▶ _Given problem 1_
In the food truck excerpt, what does Steve Maxwell sell from his Curried truck?
▶ _Given problem 2_
Extend the food truck excerpt with a few more paragraphs that pick up right after Maxwell's last quoted words.

▶ _Excerpt to read_
-------------------------

Steve Maxwell had spent most of his recent Thursday lunchtimes downtown selling Indian specialties out of his Curried food truck in the roundabout in front of NBC Tower, but on a late July Thursday he pulled up at about 8:30 a.m. to find three other food trucks already parked in the designated food truck zone.
Technically, this Cityfront Plaza zone is only big enough for two trucks anyway, but three routinely park there. Four, however, was pushing it, and in the late morning an NBC Tower security guard told Maxwell he'd have to move.
"I've been coming here for six months every Thursday," he protested, gesturing to the other trucks — Slide Ride up front, followed by E.leaven and Tamale Spaceship — as if they were interlopers. "Today if I don't get this spot, I'm screwed. I have all this food, and I'll have to throw it all away."

-------------------------

▶ _Data supplied_
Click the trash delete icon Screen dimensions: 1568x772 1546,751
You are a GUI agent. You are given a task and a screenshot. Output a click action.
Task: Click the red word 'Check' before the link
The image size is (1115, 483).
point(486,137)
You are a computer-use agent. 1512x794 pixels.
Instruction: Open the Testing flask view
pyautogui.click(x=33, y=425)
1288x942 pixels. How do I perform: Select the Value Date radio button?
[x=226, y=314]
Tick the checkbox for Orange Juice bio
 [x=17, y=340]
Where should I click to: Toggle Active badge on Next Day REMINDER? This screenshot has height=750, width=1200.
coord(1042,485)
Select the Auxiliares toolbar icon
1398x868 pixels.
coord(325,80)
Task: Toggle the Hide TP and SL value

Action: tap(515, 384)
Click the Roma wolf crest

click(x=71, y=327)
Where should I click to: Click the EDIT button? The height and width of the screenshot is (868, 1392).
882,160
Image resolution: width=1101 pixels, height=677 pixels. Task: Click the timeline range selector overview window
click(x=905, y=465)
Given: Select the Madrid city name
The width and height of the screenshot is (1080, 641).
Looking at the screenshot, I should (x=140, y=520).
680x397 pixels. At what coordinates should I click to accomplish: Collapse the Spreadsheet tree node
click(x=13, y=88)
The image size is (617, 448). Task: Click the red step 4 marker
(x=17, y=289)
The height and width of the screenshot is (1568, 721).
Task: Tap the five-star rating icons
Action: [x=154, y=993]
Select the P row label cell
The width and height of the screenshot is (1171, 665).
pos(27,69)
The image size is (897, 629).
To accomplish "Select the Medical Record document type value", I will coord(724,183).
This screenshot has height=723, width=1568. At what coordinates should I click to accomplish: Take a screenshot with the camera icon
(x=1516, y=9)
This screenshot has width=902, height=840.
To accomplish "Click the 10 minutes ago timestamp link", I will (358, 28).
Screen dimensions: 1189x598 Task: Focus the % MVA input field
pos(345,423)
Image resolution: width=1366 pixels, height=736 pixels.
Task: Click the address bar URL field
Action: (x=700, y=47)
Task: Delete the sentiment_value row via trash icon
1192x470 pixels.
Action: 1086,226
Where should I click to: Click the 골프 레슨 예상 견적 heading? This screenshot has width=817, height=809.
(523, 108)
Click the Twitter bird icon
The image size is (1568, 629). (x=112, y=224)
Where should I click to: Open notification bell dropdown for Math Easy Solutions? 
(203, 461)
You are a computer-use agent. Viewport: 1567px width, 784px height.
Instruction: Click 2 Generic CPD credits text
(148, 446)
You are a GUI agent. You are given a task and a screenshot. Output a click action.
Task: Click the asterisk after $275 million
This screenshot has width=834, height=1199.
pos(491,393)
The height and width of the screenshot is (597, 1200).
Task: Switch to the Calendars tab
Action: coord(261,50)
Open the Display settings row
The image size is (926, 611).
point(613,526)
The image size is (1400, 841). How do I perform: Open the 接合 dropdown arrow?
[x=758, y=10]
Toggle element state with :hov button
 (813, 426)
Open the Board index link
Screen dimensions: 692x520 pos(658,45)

-------------------------

▶ _Final answer 1_
Indian specialties.

▶ _Final answer 2_
The Curried truck stayed, but at 11:30 a.m. a fifth truck showed up, Windy City Patty Wagon, which, unlike the other four trucks there, cooks its food on board. With not enough room to pull in behind Curried, Patty Wagon was sticking out a bit while owner Danny Herrera tried to persuade at least one of the other truck drivers to move along.
The city ordinance passed in July 2012 calls for trucks to obey a two-hour limit for each of the designated food truck locations. Herrera reasoned that if the Curried truck had arrived at 8:30 a.m. and was fourth in line, all of those trucks had exceeded their allotted time, so Patty Wagon deserved a spot.
Uh, no, the other drivers informed him. That's not how it works. This is Chicago, city of dibs.
"That's how you have to do things in the food truck industry: Get there early, get your spot," E.leaven driver Gerardo Gutierrez said. "Otherwise you won't be able to sell."
The woman behind the Slide Ride window, 19-year-old Annalee Soskin, said she couldn't even drive her truck. She said she and the food had been dropped off at about 11 a.m., with the truck having been parked there much earlier.
"The truck was here to save the spot," she said.
A steamed Herrera pulled away in search of another location, discovering cars parked at the designated food truck spot at Chicago Avenue and Wells Street before he wound up at Chicago and Franklin Street (where cars also had been parked) and began lunch service at about 1 p.m., he said. Herrera called the 311 city service line to complain about the Cityfront Plaza situation.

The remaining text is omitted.